Copy exactly the lines from the start of the data below through the one that carries "Task: Show the participants list panel", and only those.

Segment Start: RAW DATA

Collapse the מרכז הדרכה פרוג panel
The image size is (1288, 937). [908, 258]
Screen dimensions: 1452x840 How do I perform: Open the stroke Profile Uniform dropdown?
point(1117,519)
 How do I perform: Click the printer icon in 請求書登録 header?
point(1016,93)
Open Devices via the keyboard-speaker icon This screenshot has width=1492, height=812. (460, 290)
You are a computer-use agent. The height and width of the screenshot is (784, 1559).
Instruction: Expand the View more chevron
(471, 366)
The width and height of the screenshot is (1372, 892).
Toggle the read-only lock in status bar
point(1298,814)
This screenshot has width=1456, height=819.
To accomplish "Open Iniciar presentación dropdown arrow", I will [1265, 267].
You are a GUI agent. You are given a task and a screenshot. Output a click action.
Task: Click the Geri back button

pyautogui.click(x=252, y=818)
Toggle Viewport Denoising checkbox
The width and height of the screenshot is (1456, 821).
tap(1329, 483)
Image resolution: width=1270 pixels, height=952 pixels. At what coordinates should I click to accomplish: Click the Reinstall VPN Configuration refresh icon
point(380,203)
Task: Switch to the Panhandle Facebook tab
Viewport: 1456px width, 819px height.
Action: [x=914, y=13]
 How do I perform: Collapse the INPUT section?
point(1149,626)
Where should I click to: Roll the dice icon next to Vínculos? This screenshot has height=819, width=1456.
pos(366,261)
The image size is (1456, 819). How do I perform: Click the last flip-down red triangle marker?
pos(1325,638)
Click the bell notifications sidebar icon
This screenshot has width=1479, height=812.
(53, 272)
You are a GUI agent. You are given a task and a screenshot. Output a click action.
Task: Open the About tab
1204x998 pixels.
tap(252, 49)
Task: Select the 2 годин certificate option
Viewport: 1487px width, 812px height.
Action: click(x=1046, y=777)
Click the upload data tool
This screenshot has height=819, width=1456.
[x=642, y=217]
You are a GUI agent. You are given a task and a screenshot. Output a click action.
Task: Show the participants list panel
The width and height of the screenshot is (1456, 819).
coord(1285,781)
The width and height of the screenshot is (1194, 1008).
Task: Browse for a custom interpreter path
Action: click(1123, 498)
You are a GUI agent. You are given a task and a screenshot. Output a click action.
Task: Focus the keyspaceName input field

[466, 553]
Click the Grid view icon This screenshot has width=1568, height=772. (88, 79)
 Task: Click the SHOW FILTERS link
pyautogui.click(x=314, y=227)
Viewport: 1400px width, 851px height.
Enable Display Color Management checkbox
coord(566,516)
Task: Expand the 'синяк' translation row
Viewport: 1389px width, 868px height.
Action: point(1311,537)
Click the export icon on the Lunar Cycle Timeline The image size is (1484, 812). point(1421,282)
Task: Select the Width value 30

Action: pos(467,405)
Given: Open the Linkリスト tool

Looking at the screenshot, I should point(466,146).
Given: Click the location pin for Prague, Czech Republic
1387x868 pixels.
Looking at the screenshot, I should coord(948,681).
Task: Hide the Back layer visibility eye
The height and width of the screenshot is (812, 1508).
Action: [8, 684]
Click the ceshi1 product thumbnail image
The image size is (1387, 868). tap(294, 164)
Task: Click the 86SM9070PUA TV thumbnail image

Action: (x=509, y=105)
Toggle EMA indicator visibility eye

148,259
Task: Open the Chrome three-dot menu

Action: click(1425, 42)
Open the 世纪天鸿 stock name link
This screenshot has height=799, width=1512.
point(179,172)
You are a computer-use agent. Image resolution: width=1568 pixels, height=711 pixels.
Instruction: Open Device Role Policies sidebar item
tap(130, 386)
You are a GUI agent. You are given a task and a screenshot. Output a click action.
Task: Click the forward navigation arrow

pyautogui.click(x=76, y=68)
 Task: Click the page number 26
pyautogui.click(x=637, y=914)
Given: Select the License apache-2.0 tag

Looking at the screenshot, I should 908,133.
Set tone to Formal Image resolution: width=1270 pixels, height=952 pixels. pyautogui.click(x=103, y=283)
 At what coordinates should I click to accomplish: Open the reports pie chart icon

Segment End: RAW DATA

EXERCISE ANSWER -
Collapse the מרכז הדרכה פרוג panel
The image size is (1288, 937). [908, 258]
Screen dimensions: 1452x840 How do I perform: Open the stroke Profile Uniform dropdown?
point(1117,519)
 How do I perform: Click the printer icon in 請求書登録 header?
point(1016,93)
Open Devices via the keyboard-speaker icon This screenshot has width=1492, height=812. (460, 290)
You are a computer-use agent. The height and width of the screenshot is (784, 1559).
Instruction: Expand the View more chevron
(471, 366)
The width and height of the screenshot is (1372, 892).
Toggle the read-only lock in status bar
point(1298,814)
This screenshot has width=1456, height=819.
To accomplish "Open Iniciar presentación dropdown arrow", I will [1265, 267].
You are a GUI agent. You are given a task and a screenshot. Output a click action.
Task: Click the Geri back button

pyautogui.click(x=252, y=818)
Toggle Viewport Denoising checkbox
The width and height of the screenshot is (1456, 821).
tap(1329, 483)
Image resolution: width=1270 pixels, height=952 pixels. At what coordinates should I click to accomplish: Click the Reinstall VPN Configuration refresh icon
point(380,203)
Task: Switch to the Panhandle Facebook tab
Viewport: 1456px width, 819px height.
Action: [x=914, y=13]
 How do I perform: Collapse the INPUT section?
point(1149,626)
Where should I click to: Roll the dice icon next to Vínculos? This screenshot has height=819, width=1456.
pos(366,261)
The image size is (1456, 819). How do I perform: Click the last flip-down red triangle marker?
pos(1325,638)
Click the bell notifications sidebar icon
This screenshot has width=1479, height=812.
(53, 272)
You are a GUI agent. You are given a task and a screenshot. Output a click action.
Task: Open the About tab
1204x998 pixels.
tap(252, 49)
Task: Select the 2 годин certificate option
Viewport: 1487px width, 812px height.
Action: click(x=1046, y=777)
Click the upload data tool
This screenshot has height=819, width=1456.
[x=642, y=217]
You are a GUI agent. You are given a task and a screenshot. Output a click action.
Task: Show the participants list panel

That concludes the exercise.